Stored data entries
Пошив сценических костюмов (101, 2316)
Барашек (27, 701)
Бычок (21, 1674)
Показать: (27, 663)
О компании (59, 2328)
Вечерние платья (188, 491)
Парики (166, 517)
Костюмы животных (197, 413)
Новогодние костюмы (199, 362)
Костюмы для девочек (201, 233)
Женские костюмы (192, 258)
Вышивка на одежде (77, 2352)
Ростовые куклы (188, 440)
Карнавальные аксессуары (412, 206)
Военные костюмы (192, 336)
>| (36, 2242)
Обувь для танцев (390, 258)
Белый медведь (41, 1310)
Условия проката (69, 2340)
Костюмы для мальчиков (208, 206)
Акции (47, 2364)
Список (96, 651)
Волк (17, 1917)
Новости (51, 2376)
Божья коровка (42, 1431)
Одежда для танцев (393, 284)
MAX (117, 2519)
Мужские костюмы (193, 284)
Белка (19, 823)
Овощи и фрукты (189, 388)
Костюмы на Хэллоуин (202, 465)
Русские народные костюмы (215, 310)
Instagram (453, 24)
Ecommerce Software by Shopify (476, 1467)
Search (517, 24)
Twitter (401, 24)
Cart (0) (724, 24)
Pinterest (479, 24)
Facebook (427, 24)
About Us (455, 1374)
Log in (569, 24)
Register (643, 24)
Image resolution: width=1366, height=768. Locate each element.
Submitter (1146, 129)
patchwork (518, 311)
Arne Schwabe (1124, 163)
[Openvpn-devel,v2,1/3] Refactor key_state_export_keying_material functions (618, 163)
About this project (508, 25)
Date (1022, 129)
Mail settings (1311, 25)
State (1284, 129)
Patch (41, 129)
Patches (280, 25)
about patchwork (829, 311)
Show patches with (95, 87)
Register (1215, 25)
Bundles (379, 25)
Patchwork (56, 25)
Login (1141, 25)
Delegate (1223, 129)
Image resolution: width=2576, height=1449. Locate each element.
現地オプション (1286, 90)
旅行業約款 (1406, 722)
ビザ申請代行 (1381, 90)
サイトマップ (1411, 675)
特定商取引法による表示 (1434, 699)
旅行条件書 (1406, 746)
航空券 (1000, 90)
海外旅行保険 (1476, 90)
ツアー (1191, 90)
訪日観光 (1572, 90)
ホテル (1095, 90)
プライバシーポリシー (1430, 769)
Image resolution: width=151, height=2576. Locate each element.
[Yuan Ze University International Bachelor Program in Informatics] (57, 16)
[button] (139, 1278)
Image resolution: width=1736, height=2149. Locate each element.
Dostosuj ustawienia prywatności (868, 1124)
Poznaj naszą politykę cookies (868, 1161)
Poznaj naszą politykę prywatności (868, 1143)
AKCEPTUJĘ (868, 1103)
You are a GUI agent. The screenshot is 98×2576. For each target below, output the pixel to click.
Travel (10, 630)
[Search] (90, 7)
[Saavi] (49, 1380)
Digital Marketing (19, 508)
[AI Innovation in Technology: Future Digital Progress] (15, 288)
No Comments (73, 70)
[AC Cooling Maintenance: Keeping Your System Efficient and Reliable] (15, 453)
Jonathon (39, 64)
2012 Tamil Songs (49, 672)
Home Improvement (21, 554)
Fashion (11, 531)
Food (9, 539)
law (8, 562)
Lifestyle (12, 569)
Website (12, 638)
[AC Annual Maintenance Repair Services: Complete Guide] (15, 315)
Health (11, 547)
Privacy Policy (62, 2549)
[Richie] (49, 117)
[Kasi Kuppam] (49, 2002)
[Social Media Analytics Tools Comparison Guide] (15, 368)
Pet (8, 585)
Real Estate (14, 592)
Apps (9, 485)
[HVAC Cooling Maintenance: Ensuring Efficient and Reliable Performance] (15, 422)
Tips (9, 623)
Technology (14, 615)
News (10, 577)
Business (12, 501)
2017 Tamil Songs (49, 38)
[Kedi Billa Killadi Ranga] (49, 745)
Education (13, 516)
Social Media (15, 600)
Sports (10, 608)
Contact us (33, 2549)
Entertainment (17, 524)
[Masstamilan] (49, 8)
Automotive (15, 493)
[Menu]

** Work to complete **
Above are the records; from them, give again exactly the lines from the one containing "about patchwork (829, 311)" through the one containing "[Kasi Kuppam] (49, 2002)", both included.

** Response box **
about patchwork (829, 311)
Show patches with (95, 87)
Register (1215, 25)
Bundles (379, 25)
Patchwork (56, 25)
Login (1141, 25)
Delegate (1223, 129)
Image resolution: width=2576, height=1449. Locate each element.
現地オプション (1286, 90)
旅行業約款 (1406, 722)
ビザ申請代行 (1381, 90)
サイトマップ (1411, 675)
特定商取引法による表示 (1434, 699)
旅行条件書 (1406, 746)
航空券 (1000, 90)
海外旅行保険 (1476, 90)
ツアー (1191, 90)
訪日観光 (1572, 90)
ホテル (1095, 90)
プライバシーポリシー (1430, 769)
Image resolution: width=151, height=2576. Locate each element.
[Yuan Ze University International Bachelor Program in Informatics] (57, 16)
[button] (139, 1278)
Image resolution: width=1736, height=2149. Locate each element.
Dostosuj ustawienia prywatności (868, 1124)
Poznaj naszą politykę cookies (868, 1161)
Poznaj naszą politykę prywatności (868, 1143)
AKCEPTUJĘ (868, 1103)
You are a GUI agent. The screenshot is 98×2576. For each target below, output the pixel to click.
Travel (10, 630)
[Search] (90, 7)
[Saavi] (49, 1380)
Digital Marketing (19, 508)
[AI Innovation in Technology: Future Digital Progress] (15, 288)
No Comments (73, 70)
[AC Cooling Maintenance: Keeping Your System Efficient and Reliable] (15, 453)
Jonathon (39, 64)
2012 Tamil Songs (49, 672)
Home Improvement (21, 554)
Fashion (11, 531)
Food (9, 539)
law (8, 562)
Lifestyle (12, 569)
Website (12, 638)
[AC Annual Maintenance Repair Services: Complete Guide] (15, 315)
Health (11, 547)
Privacy Policy (62, 2549)
[Richie] (49, 117)
[Kasi Kuppam] (49, 2002)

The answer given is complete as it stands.